The lead makes a “small” difference
Alan Bennett, an English playwright and actor, said, “We started trying to set up a small anarchist community, but people wouldn’t obey the rules.”
The defenders have a much harder job than declarer. To try to balance the books, the defenders make the opening lead. Often that can make a difference of one trick, but occasionally the number is surprisingly high. Look only at the West hand. You open two spades, a weak two-bid. After two passes, South balances with two no-trump, and North raises to three no-trump. What would you lead? We all know about fourth-highest from the longest and strongest, and that might work well, if partner has two spades, gets in before declarer has taken nine tricks and pushes his remaining spade through declarer’s holding.
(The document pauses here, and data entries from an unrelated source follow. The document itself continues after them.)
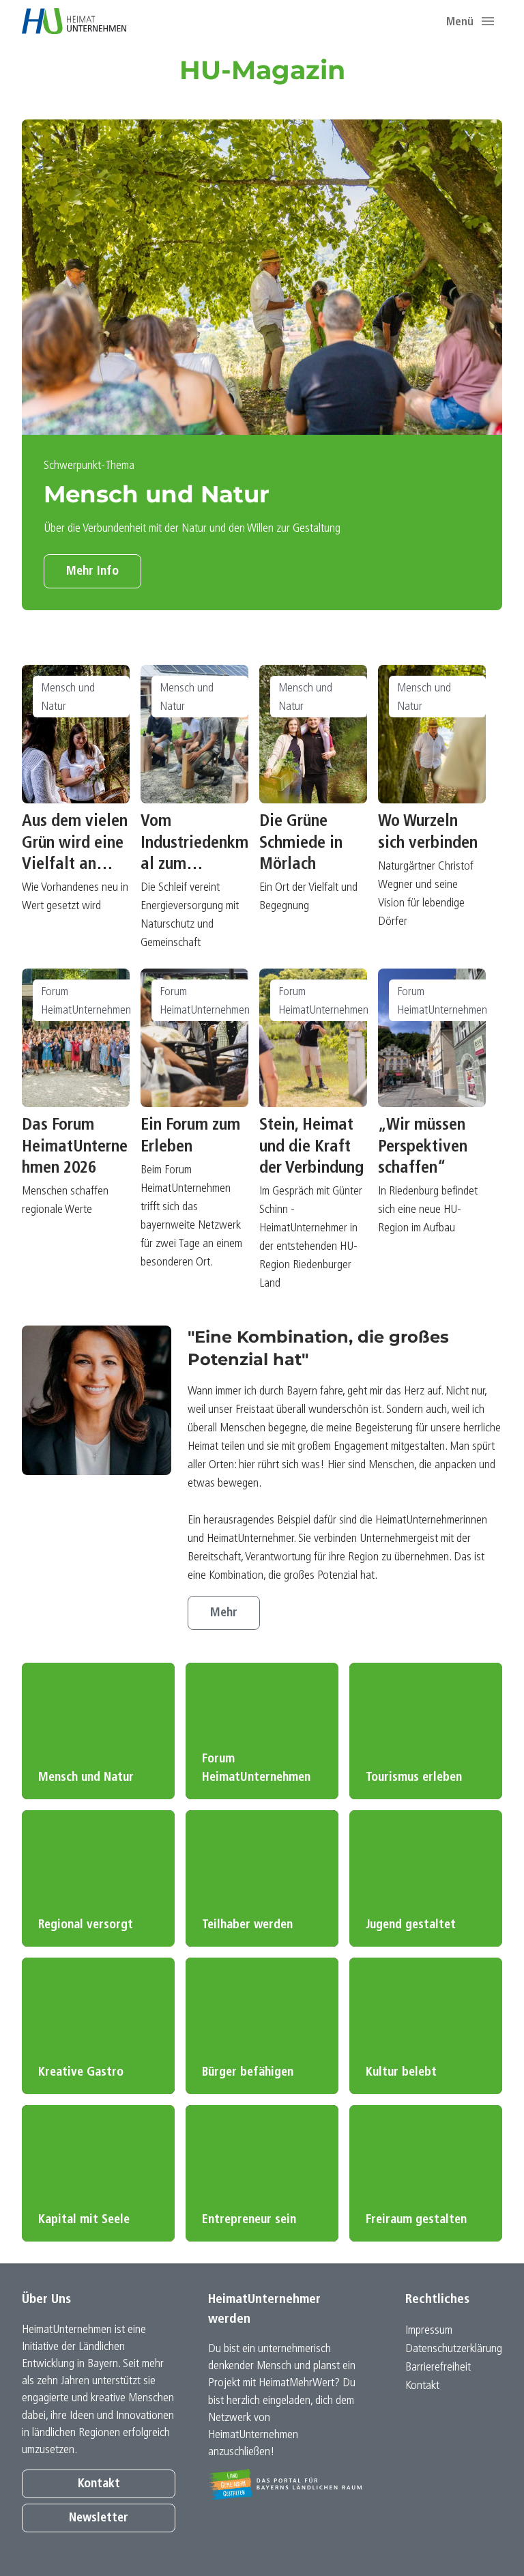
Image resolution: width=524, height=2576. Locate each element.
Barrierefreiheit (438, 2367)
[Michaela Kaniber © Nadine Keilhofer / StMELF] (96, 1400)
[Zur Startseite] (74, 21)
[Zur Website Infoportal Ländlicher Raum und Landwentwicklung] (285, 2484)
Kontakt (99, 2484)
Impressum (428, 2330)
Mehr (223, 1613)
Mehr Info (92, 571)
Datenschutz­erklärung (453, 2349)
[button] (488, 21)
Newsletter (98, 2518)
Here, though, it is a disaster. South wins with his low spade, plays a diamond to the board, takes two club finesses and collects the first nine tricks via one spade, five diamonds and three clubs. Now let’s go back and have West deduce that dummy does not have four or more hearts, because he made no attempt to uncover a heart fit. If West leads the heart five, how many tricks can EastWest take? A heart to the jack, a spade to the nine and 10, a heart through and a second spade at trick seven give the defenders five hearts and six spades for down seven!
Finally, note that if East were in four hearts, after South leads the diamond ace, North should signal with his queen. Then South continues with a low diamond for the killing club-queen shift.